═══ MATERIAL PROVIDED ═══
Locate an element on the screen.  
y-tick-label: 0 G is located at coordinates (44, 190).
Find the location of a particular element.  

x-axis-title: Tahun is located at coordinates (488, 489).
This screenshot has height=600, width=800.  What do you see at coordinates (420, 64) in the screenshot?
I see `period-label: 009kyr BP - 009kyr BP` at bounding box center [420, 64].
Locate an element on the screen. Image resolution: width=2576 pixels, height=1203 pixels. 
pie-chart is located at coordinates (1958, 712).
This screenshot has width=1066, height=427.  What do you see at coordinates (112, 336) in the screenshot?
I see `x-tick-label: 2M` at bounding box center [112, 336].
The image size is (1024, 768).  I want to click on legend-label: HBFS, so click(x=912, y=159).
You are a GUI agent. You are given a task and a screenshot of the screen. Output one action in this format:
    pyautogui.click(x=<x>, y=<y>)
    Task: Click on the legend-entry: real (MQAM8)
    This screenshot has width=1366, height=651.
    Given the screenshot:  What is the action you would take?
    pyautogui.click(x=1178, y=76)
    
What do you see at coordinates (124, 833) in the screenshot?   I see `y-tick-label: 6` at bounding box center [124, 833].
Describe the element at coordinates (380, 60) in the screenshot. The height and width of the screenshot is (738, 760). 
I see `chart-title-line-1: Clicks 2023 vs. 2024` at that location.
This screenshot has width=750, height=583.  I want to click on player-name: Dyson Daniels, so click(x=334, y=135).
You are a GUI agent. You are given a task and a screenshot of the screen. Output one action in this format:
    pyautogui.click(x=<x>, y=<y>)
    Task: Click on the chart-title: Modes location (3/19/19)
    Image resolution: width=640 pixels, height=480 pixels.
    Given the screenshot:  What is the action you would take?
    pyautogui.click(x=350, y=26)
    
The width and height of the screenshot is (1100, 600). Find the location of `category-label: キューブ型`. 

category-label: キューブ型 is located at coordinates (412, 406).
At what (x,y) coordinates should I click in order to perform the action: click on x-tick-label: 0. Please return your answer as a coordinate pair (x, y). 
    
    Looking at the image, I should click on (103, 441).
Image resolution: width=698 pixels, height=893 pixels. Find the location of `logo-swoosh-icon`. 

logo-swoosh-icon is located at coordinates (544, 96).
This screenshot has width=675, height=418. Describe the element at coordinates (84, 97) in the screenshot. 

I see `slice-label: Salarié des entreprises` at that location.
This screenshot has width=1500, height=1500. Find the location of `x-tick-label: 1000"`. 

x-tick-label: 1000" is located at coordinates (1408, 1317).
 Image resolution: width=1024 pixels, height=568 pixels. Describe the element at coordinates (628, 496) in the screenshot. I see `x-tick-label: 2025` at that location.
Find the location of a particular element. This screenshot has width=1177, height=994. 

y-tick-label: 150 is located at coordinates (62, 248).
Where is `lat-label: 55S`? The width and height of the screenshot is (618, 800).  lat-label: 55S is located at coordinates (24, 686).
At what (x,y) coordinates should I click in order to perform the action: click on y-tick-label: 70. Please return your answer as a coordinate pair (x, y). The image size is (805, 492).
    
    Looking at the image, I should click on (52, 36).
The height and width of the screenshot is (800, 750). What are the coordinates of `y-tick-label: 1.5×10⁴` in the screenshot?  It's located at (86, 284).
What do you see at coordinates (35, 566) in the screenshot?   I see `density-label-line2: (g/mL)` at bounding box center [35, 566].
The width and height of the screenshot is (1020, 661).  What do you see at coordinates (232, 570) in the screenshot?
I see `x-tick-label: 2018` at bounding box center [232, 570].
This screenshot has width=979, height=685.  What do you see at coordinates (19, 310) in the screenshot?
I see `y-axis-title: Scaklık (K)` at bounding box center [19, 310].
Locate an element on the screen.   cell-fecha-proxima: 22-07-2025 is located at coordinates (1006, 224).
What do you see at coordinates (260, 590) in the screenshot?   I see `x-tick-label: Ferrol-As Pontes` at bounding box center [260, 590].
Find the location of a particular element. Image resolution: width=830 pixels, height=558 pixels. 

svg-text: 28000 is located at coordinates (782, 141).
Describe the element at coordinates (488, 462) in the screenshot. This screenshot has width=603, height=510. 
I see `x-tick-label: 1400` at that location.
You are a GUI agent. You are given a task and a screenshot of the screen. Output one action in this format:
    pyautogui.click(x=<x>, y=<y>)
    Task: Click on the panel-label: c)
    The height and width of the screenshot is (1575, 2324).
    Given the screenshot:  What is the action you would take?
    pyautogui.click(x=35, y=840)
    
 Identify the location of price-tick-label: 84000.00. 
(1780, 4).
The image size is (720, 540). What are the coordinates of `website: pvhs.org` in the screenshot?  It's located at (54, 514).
═══
Rewrite all of the records above, changing "GUI agent" to "screen assistant" and leaving everything else unchanged.

Locate an element on the screen.  
y-tick-label: 0 G is located at coordinates (44, 190).
Find the location of a particular element.  

x-axis-title: Tahun is located at coordinates (488, 489).
This screenshot has height=600, width=800.  What do you see at coordinates (420, 64) in the screenshot?
I see `period-label: 009kyr BP - 009kyr BP` at bounding box center [420, 64].
Locate an element on the screen. Image resolution: width=2576 pixels, height=1203 pixels. 
pie-chart is located at coordinates (1958, 712).
This screenshot has width=1066, height=427.  What do you see at coordinates (112, 336) in the screenshot?
I see `x-tick-label: 2M` at bounding box center [112, 336].
The image size is (1024, 768).  I want to click on legend-label: HBFS, so click(x=912, y=159).
You are a screen assistant. You are given a task and a screenshot of the screen. Output one action in this format:
    pyautogui.click(x=<x>, y=<y>)
    Task: Click on the legend-entry: real (MQAM8)
    This screenshot has width=1366, height=651.
    Given the screenshot:  What is the action you would take?
    pyautogui.click(x=1178, y=76)
    
What do you see at coordinates (124, 833) in the screenshot?   I see `y-tick-label: 6` at bounding box center [124, 833].
Describe the element at coordinates (380, 60) in the screenshot. The height and width of the screenshot is (738, 760). 
I see `chart-title-line-1: Clicks 2023 vs. 2024` at that location.
This screenshot has width=750, height=583.  I want to click on player-name: Dyson Daniels, so click(x=334, y=135).
You are a screen assistant. You are given a task and a screenshot of the screen. Output one action in this format:
    pyautogui.click(x=<x>, y=<y>)
    Task: Click on the chart-title: Modes location (3/19/19)
    Image resolution: width=640 pixels, height=480 pixels.
    Given the screenshot:  What is the action you would take?
    pyautogui.click(x=350, y=26)
    
The width and height of the screenshot is (1100, 600). Find the location of `category-label: キューブ型`. 

category-label: キューブ型 is located at coordinates (412, 406).
At what (x,y) coordinates should I click in order to perform the action: click on x-tick-label: 0. Please return your answer as a coordinate pair (x, y). 
    
    Looking at the image, I should click on (103, 441).
Image resolution: width=698 pixels, height=893 pixels. Find the location of `logo-swoosh-icon`. 

logo-swoosh-icon is located at coordinates (544, 96).
This screenshot has width=675, height=418. Describe the element at coordinates (84, 97) in the screenshot. 

I see `slice-label: Salarié des entreprises` at that location.
This screenshot has width=1500, height=1500. Find the location of `x-tick-label: 1000"`. 

x-tick-label: 1000" is located at coordinates (1408, 1317).
 Image resolution: width=1024 pixels, height=568 pixels. Describe the element at coordinates (628, 496) in the screenshot. I see `x-tick-label: 2025` at that location.
Find the location of a particular element. This screenshot has width=1177, height=994. 

y-tick-label: 150 is located at coordinates (62, 248).
Where is `lat-label: 55S`? The width and height of the screenshot is (618, 800).  lat-label: 55S is located at coordinates (24, 686).
At what (x,y) coordinates should I click in order to perform the action: click on y-tick-label: 70. Please return your answer as a coordinate pair (x, y). The image size is (805, 492).
    
    Looking at the image, I should click on (52, 36).
The height and width of the screenshot is (800, 750). What are the coordinates of `y-tick-label: 1.5×10⁴` in the screenshot?  It's located at (86, 284).
What do you see at coordinates (35, 566) in the screenshot?   I see `density-label-line2: (g/mL)` at bounding box center [35, 566].
The width and height of the screenshot is (1020, 661).  What do you see at coordinates (232, 570) in the screenshot?
I see `x-tick-label: 2018` at bounding box center [232, 570].
This screenshot has width=979, height=685.  What do you see at coordinates (19, 310) in the screenshot?
I see `y-axis-title: Scaklık (K)` at bounding box center [19, 310].
Locate an element on the screen.   cell-fecha-proxima: 22-07-2025 is located at coordinates (1006, 224).
What do you see at coordinates (260, 590) in the screenshot?   I see `x-tick-label: Ferrol-As Pontes` at bounding box center [260, 590].
Find the location of a particular element. Image resolution: width=830 pixels, height=558 pixels. 

svg-text: 28000 is located at coordinates (782, 141).
Describe the element at coordinates (488, 462) in the screenshot. This screenshot has width=603, height=510. 
I see `x-tick-label: 1400` at that location.
You are a screen assistant. You are given a task and a screenshot of the screen. Output one action in this format:
    pyautogui.click(x=<x>, y=<y>)
    Task: Click on the panel-label: c)
    The height and width of the screenshot is (1575, 2324).
    Given the screenshot:  What is the action you would take?
    pyautogui.click(x=35, y=840)
    
 Identify the location of price-tick-label: 84000.00. 
(1780, 4).
The image size is (720, 540). What are the coordinates of `website: pvhs.org` in the screenshot?  It's located at (54, 514).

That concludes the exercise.